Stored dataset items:
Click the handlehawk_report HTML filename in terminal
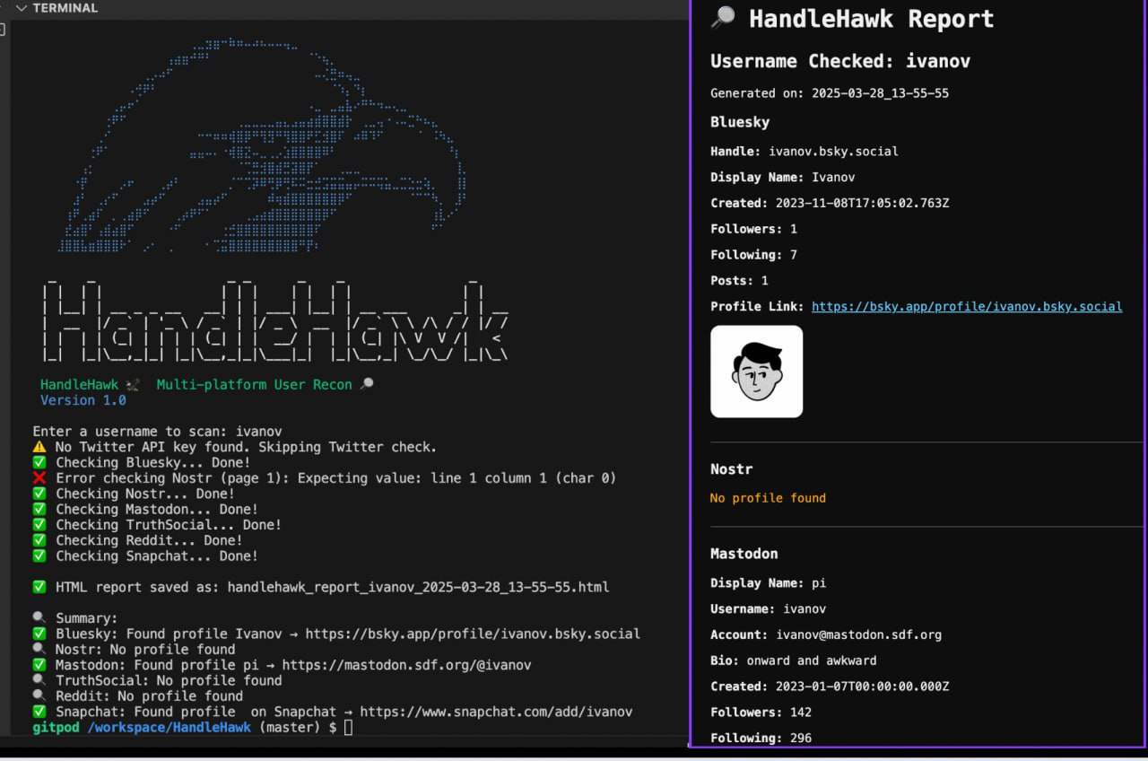Viewport: 1148px width, 761px height. pos(418,587)
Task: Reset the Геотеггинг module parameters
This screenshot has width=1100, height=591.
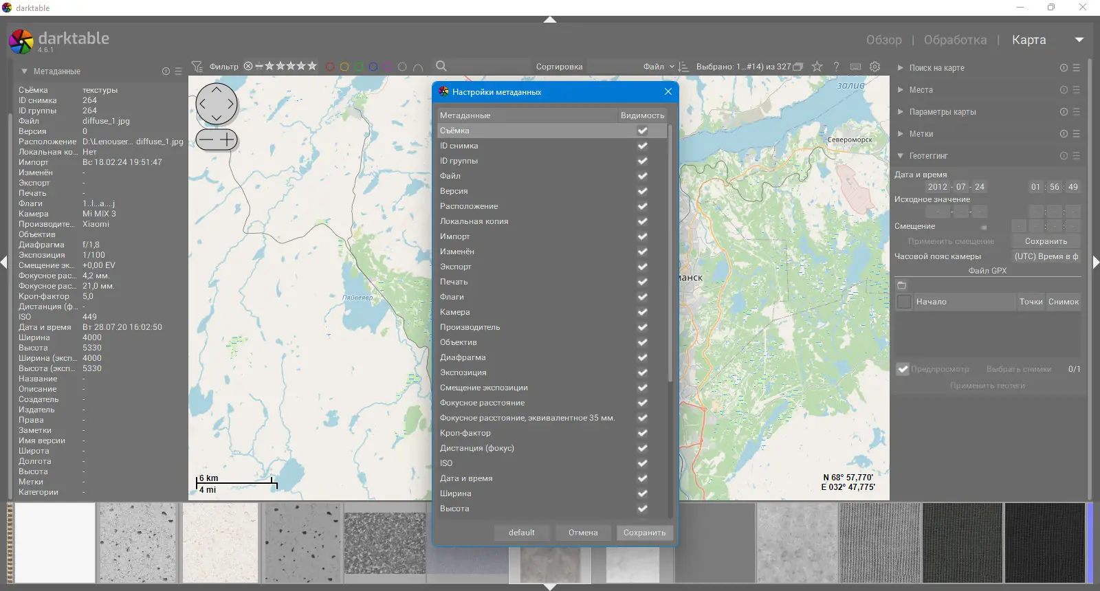Action: (1064, 156)
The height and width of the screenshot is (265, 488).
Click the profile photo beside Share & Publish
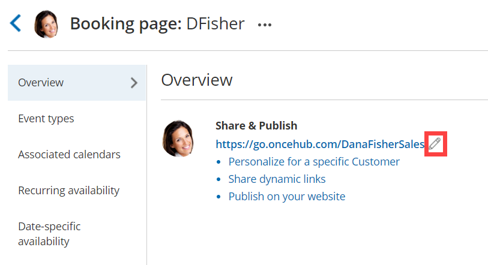tap(178, 138)
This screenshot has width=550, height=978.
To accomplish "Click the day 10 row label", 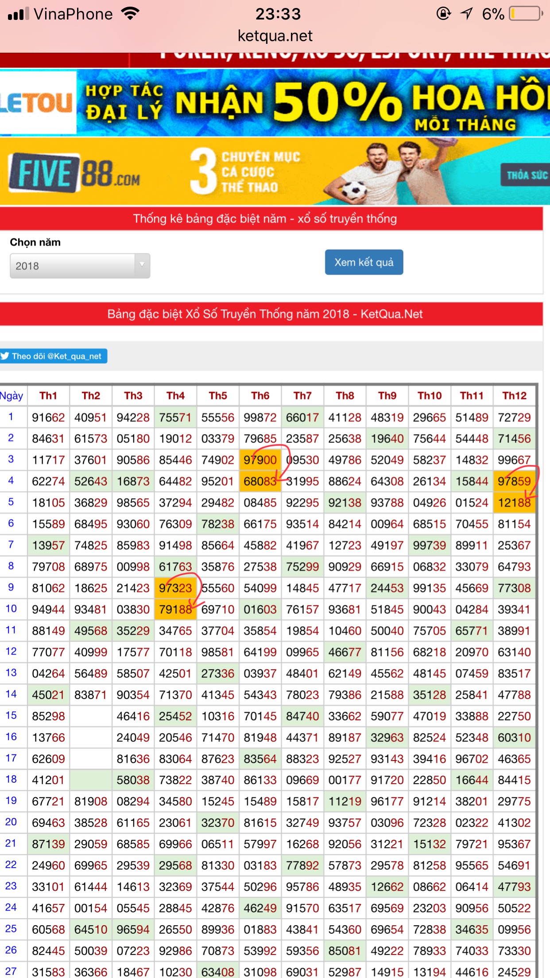I will (11, 609).
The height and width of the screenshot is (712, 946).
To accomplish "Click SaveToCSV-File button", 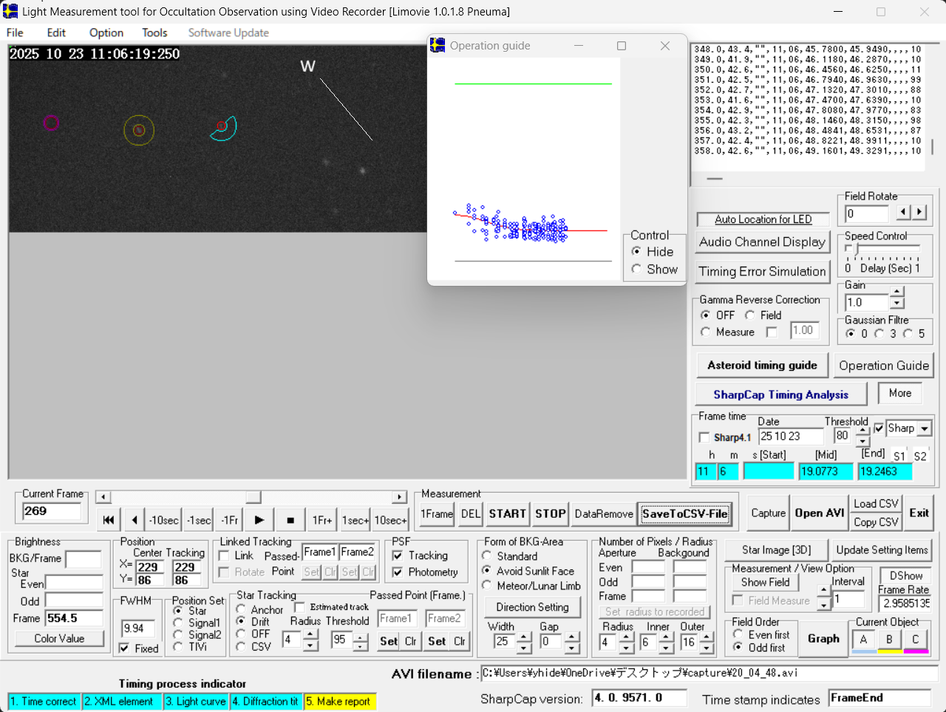I will click(684, 514).
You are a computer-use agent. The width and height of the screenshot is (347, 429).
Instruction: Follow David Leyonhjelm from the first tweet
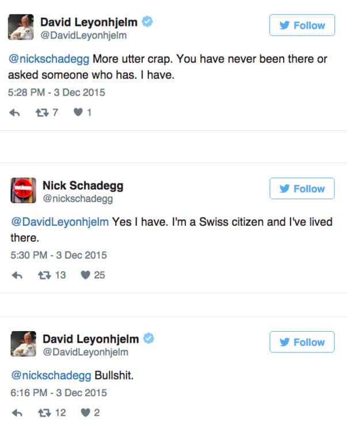click(x=302, y=26)
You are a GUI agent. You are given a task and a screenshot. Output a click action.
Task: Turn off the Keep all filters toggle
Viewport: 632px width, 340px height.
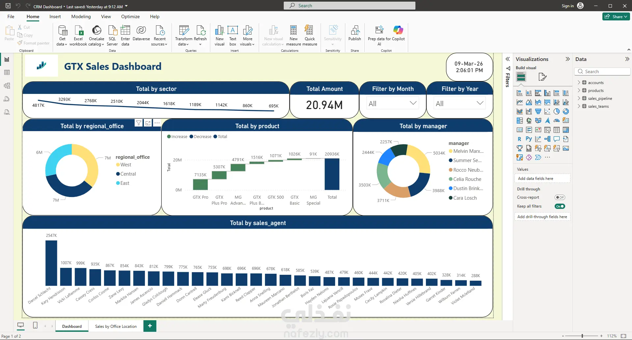pyautogui.click(x=560, y=206)
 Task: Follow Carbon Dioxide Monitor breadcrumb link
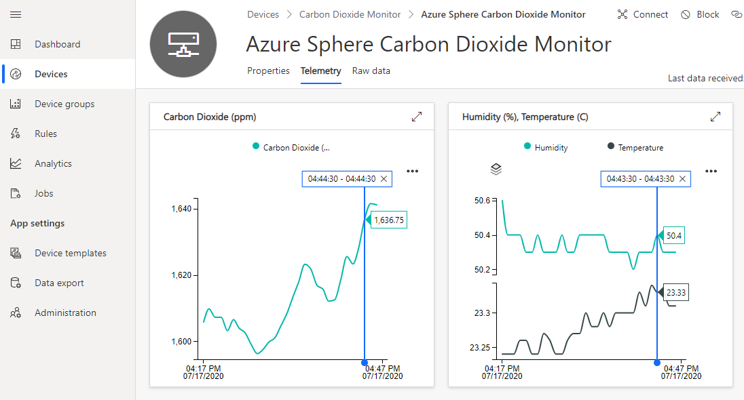(x=350, y=15)
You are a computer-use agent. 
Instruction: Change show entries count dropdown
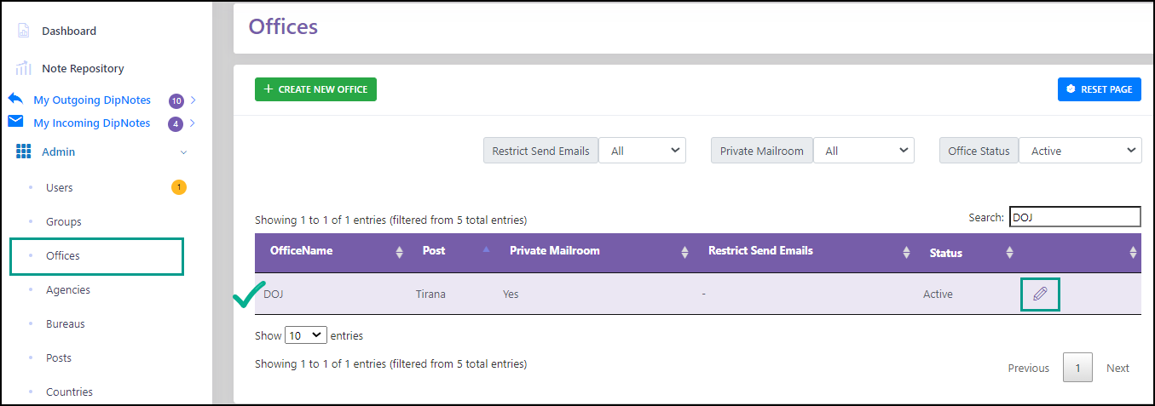click(306, 335)
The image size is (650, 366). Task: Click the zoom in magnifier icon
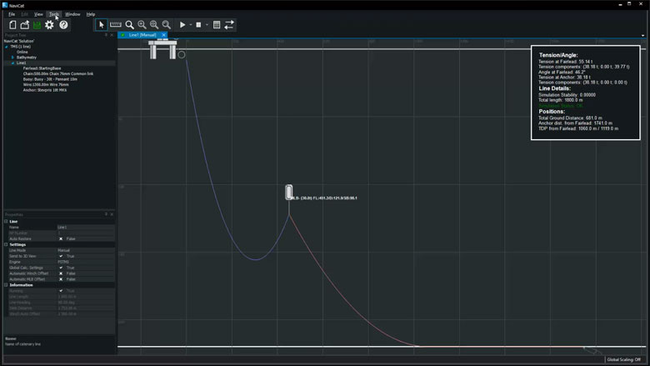click(x=142, y=25)
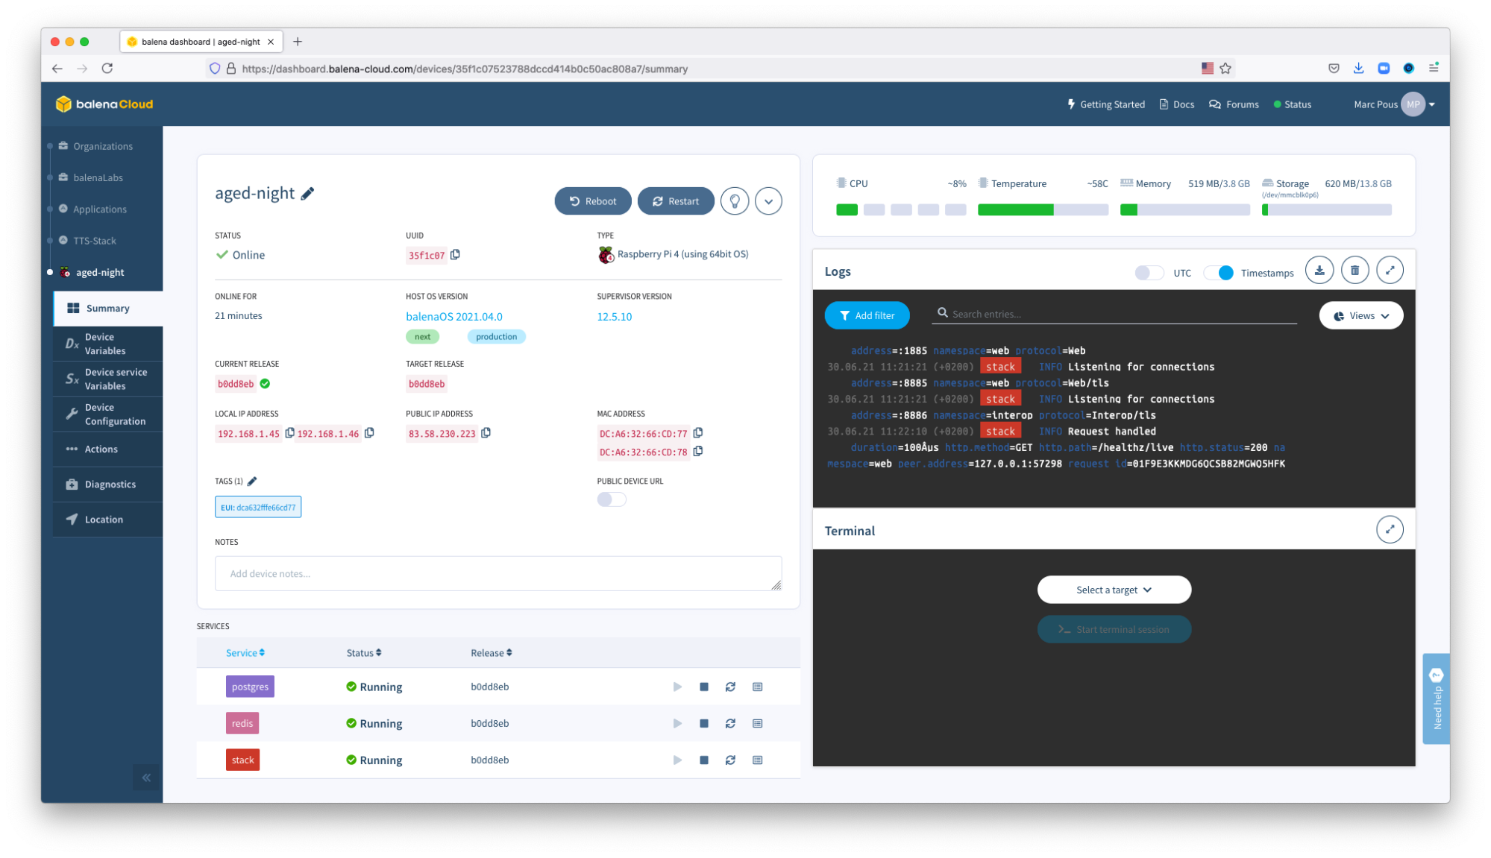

- Required work: The answer must consist solely of the lines from the first line of the records through the line containing "The height and width of the screenshot is (265, 488).", reproduced exactly and without the pictures.

- Written answer:
Click the handlehawk_report HTML filename in terminal
Viewport: 1148px width, 761px height. pos(418,587)
Task: Reset the Геотеггинг module parameters
This screenshot has width=1100, height=591.
Action: (1064, 156)
The height and width of the screenshot is (265, 488).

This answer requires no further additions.